━━━━━ INPUT DATA

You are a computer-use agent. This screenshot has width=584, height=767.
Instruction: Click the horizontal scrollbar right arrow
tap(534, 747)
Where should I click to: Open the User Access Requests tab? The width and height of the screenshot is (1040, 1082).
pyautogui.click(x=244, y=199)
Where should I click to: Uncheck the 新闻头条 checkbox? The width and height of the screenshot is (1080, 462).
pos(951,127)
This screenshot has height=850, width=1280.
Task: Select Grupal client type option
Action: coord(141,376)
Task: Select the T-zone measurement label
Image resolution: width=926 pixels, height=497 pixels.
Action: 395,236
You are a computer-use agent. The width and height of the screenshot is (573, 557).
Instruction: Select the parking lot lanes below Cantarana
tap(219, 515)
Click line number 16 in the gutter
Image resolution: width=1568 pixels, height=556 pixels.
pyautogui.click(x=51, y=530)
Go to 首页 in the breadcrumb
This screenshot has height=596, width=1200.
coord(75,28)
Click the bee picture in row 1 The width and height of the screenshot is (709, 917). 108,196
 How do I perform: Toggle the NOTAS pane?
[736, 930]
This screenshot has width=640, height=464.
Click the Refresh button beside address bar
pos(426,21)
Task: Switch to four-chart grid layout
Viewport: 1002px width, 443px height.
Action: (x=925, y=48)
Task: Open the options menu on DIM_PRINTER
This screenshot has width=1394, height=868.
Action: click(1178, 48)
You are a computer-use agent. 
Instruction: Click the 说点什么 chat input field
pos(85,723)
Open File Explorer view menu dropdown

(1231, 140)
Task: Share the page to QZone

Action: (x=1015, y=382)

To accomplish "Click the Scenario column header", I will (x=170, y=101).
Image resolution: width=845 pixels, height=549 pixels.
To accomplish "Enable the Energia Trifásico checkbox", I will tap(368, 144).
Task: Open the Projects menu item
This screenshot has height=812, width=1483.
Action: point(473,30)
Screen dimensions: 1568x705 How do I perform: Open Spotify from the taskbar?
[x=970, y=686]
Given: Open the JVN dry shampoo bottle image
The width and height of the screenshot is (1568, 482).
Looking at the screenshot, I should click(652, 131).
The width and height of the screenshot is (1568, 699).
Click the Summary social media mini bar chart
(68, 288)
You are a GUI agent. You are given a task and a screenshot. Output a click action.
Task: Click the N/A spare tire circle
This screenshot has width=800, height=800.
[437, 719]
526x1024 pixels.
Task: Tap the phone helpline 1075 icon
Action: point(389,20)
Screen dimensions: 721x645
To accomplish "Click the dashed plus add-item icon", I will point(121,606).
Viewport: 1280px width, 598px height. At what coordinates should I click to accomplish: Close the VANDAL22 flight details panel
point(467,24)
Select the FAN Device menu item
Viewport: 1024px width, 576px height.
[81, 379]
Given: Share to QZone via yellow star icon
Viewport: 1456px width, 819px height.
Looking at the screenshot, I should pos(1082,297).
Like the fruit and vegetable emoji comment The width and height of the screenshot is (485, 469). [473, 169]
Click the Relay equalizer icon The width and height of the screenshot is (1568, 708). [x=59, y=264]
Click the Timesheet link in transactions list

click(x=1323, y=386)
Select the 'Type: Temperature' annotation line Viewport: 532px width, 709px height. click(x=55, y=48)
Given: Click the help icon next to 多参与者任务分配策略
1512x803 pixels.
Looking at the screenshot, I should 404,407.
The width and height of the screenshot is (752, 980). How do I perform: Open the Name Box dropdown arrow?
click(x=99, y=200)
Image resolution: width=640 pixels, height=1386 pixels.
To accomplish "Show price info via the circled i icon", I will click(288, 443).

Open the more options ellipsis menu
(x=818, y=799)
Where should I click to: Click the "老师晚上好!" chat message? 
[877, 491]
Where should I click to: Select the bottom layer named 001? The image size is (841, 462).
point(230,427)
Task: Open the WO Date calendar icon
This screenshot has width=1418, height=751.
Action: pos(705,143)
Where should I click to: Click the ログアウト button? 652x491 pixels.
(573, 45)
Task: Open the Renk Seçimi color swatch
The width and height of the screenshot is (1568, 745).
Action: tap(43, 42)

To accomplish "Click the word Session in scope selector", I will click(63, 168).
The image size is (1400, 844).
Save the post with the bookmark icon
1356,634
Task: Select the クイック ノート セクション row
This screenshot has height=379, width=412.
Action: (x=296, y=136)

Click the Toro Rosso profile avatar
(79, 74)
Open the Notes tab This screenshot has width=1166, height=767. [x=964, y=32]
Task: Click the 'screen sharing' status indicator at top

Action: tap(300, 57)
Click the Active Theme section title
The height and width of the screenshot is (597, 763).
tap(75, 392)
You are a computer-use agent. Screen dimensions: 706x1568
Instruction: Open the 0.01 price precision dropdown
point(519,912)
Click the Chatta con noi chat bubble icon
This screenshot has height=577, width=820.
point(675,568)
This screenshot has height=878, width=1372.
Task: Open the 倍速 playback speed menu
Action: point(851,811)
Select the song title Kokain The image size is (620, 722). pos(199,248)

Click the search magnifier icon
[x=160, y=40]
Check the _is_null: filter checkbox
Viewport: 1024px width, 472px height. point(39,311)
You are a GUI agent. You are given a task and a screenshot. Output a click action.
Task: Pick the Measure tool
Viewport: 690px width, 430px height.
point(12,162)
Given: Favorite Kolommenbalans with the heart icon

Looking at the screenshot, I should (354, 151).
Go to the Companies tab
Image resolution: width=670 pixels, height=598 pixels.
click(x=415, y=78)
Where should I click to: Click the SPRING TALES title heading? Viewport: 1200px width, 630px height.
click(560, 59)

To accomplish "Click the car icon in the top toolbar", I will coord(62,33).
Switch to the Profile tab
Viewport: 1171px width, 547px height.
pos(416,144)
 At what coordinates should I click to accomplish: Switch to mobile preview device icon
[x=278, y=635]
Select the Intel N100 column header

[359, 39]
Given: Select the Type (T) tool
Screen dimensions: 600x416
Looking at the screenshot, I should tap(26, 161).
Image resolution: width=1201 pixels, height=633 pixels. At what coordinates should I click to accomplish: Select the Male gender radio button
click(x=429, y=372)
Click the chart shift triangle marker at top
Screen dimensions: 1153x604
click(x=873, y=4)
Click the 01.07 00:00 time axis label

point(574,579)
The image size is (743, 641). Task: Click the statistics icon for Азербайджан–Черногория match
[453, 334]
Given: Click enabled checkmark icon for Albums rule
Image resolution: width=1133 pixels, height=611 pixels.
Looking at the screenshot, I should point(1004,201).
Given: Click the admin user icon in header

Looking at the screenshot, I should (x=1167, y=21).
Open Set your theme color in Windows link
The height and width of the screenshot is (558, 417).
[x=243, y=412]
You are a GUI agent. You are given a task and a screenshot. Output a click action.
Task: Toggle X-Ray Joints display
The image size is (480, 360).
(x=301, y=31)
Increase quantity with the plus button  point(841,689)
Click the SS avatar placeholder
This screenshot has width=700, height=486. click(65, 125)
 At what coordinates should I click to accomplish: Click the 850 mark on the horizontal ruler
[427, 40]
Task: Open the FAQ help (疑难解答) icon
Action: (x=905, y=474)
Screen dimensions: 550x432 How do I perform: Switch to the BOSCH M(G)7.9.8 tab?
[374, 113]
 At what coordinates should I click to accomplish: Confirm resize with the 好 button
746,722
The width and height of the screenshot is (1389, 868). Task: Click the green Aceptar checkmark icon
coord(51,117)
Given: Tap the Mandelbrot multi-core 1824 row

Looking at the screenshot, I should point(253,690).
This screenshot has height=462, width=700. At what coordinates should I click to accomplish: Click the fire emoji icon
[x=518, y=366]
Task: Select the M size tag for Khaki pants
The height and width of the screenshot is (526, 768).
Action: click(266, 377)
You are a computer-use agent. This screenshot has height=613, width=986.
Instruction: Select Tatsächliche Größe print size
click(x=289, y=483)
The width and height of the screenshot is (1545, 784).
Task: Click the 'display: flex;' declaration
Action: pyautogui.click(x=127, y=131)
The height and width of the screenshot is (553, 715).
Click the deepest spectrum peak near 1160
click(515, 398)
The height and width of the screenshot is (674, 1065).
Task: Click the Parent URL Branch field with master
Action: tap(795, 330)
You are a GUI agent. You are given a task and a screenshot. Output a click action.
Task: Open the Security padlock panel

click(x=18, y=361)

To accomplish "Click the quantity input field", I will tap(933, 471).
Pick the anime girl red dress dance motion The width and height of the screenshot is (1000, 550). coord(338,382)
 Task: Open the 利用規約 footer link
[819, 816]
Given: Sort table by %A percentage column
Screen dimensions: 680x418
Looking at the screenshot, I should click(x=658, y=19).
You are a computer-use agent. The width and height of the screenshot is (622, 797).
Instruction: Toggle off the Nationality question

━━━━━━━━━━

**WRITTEN PROBLEM**
Quote the lines above verbatim, starting with the first one and ending with the line that contains "Action: 395,236".

**SOLUTION**
You are a computer-use agent. This screenshot has width=584, height=767.
Instruction: Click the horizontal scrollbar right arrow
tap(534, 747)
Where should I click to: Open the User Access Requests tab? The width and height of the screenshot is (1040, 1082).
pyautogui.click(x=244, y=199)
Where should I click to: Uncheck the 新闻头条 checkbox? The width and height of the screenshot is (1080, 462).
pos(951,127)
This screenshot has height=850, width=1280.
Task: Select Grupal client type option
Action: coord(141,376)
Task: Select the T-zone measurement label
Image resolution: width=926 pixels, height=497 pixels.
Action: 395,236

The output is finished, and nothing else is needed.